*Your objective*
Starting at the first line of the data, print each line verbatim up to and including the line bearing "The image size is (709, 800).", omitting pictures.

*Study material*
▶
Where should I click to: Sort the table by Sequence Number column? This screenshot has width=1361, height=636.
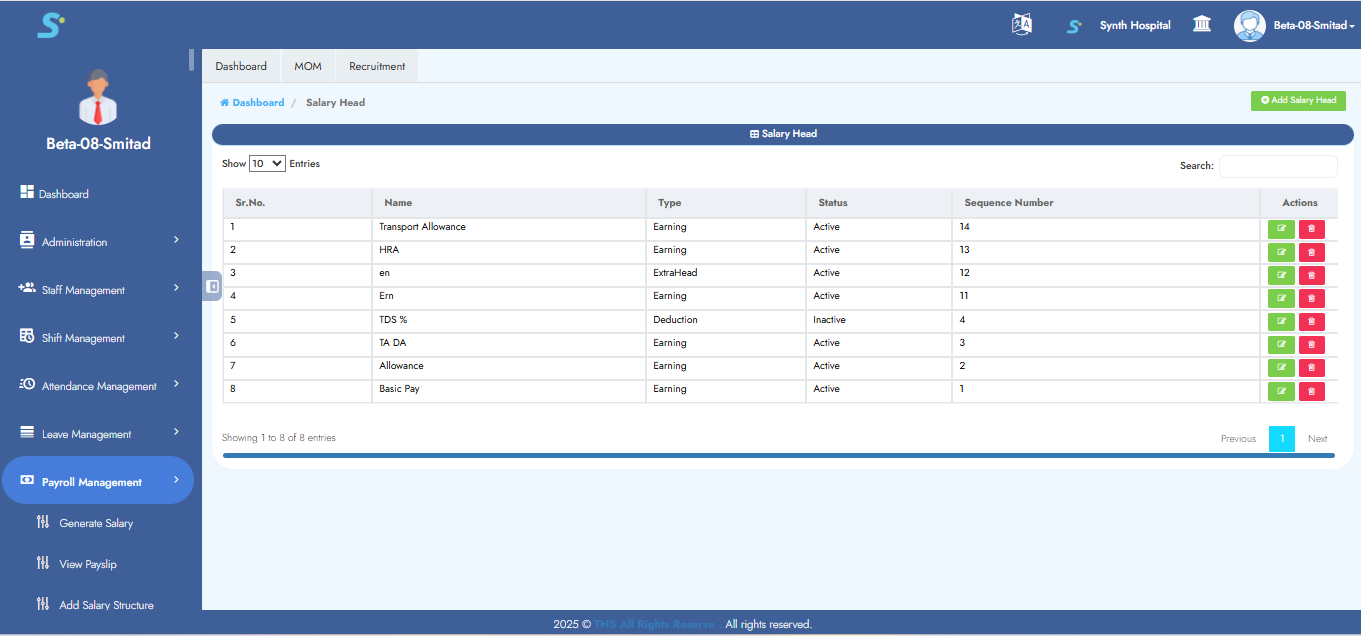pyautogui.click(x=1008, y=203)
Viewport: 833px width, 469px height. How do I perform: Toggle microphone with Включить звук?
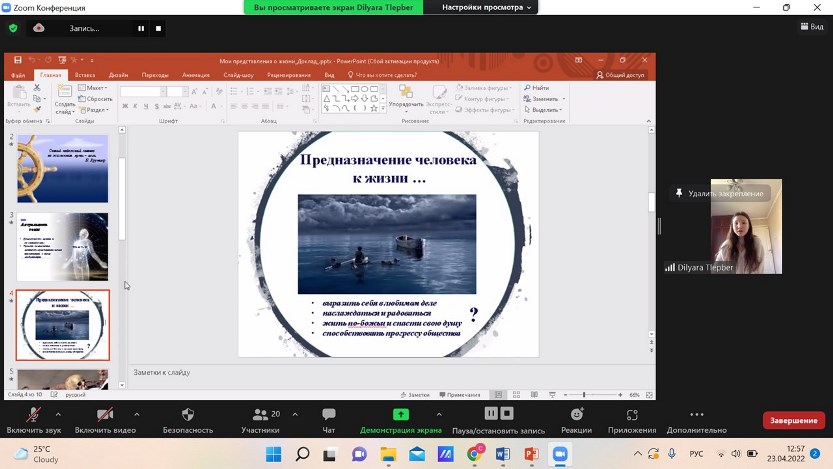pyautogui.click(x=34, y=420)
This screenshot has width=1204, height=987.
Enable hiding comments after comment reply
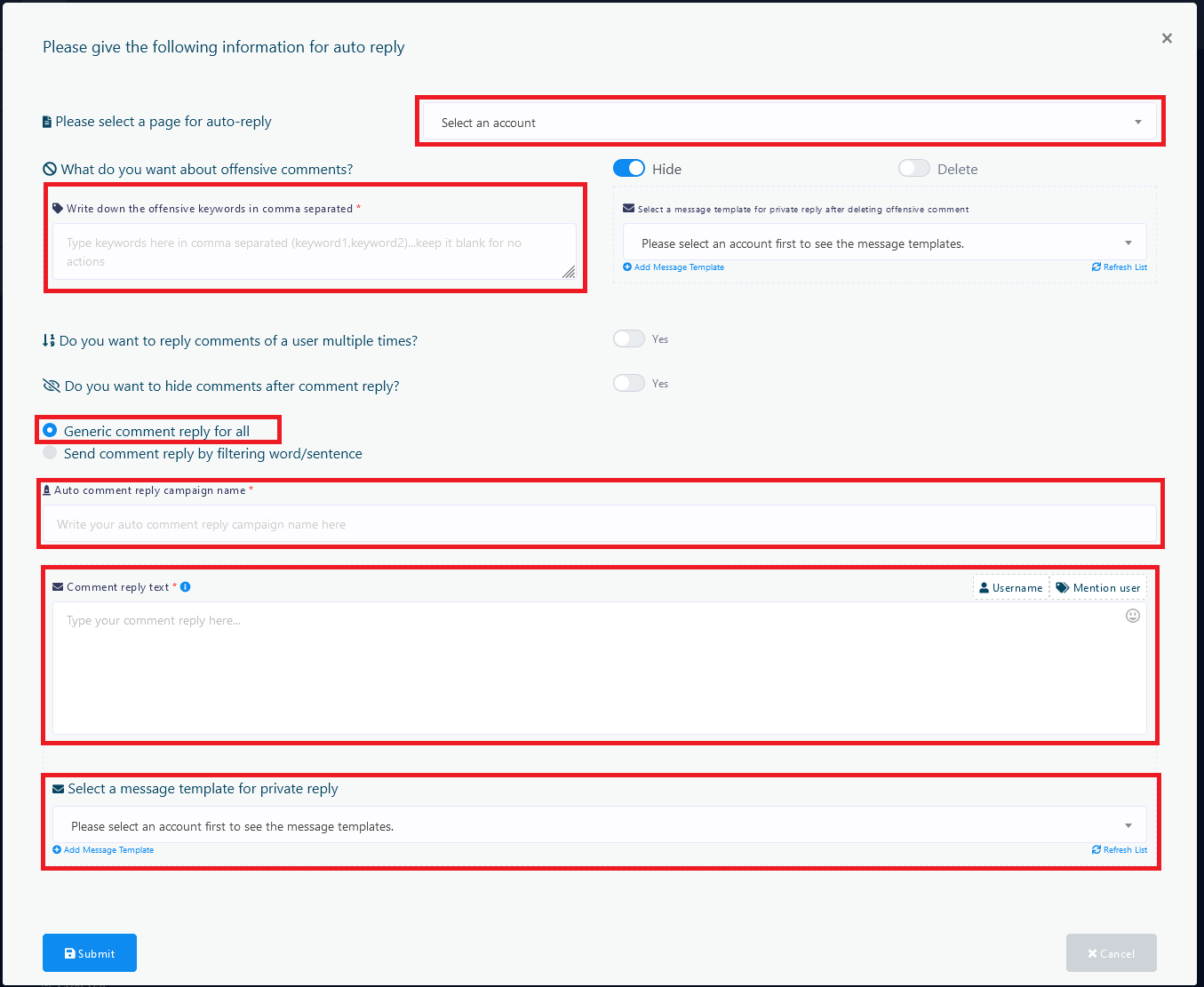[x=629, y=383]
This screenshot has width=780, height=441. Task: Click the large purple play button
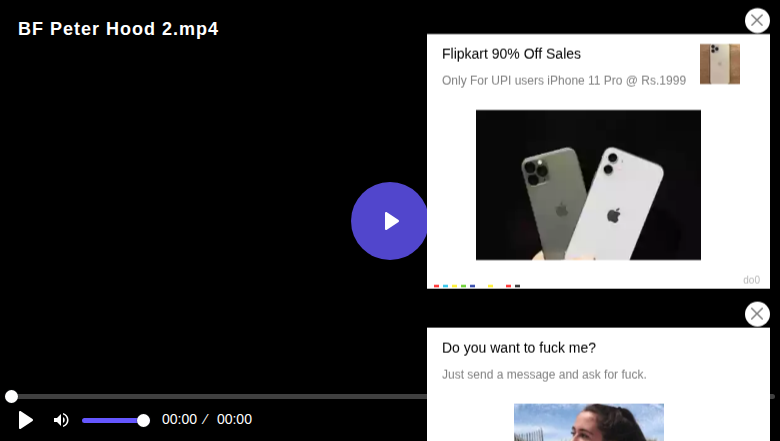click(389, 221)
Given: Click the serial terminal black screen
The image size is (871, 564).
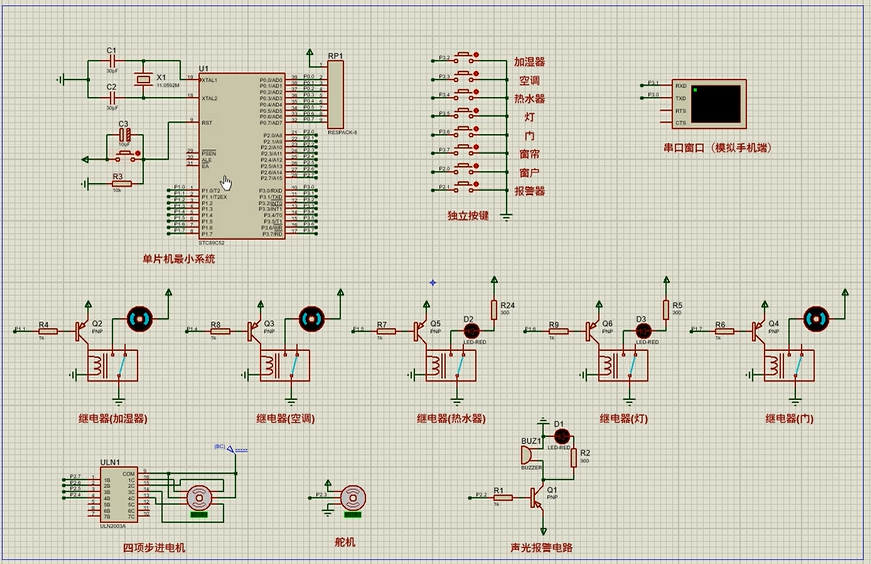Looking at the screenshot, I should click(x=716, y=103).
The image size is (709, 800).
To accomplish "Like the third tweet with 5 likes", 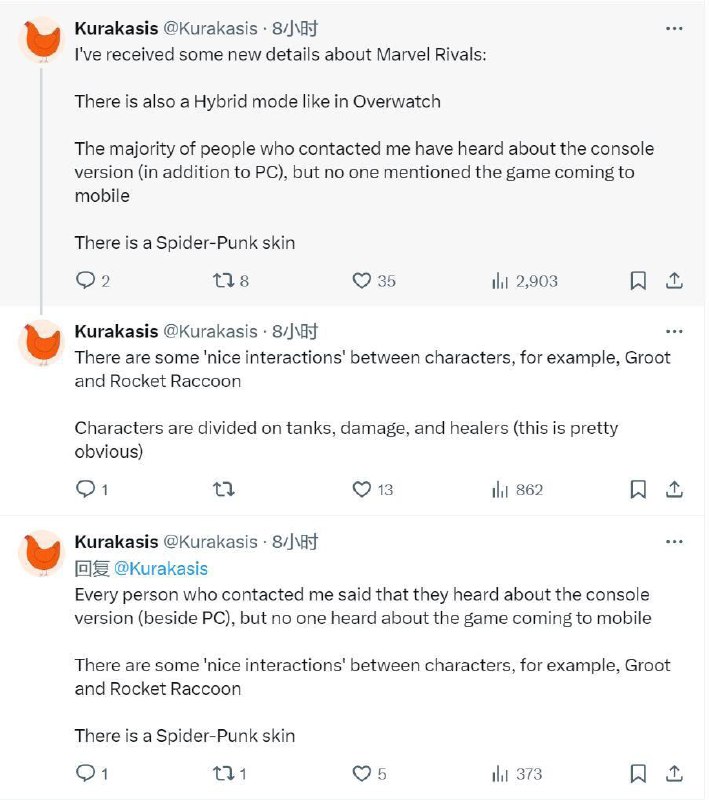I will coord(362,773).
◀
*Exercise response*
Where should I click to: Sort the table by Sequence Number column? This screenshot has width=1361, height=636.
pyautogui.click(x=1008, y=203)
Viewport: 833px width, 469px height. How do I perform: Toggle microphone with Включить звук?
pyautogui.click(x=34, y=420)
This screenshot has width=1204, height=987.
Enable hiding comments after comment reply
[x=629, y=383]
This screenshot has width=780, height=441. Task: Click the large purple play button
click(389, 221)
Given: Click the serial terminal black screen
The image size is (871, 564).
Looking at the screenshot, I should click(x=716, y=103).
The image size is (709, 800).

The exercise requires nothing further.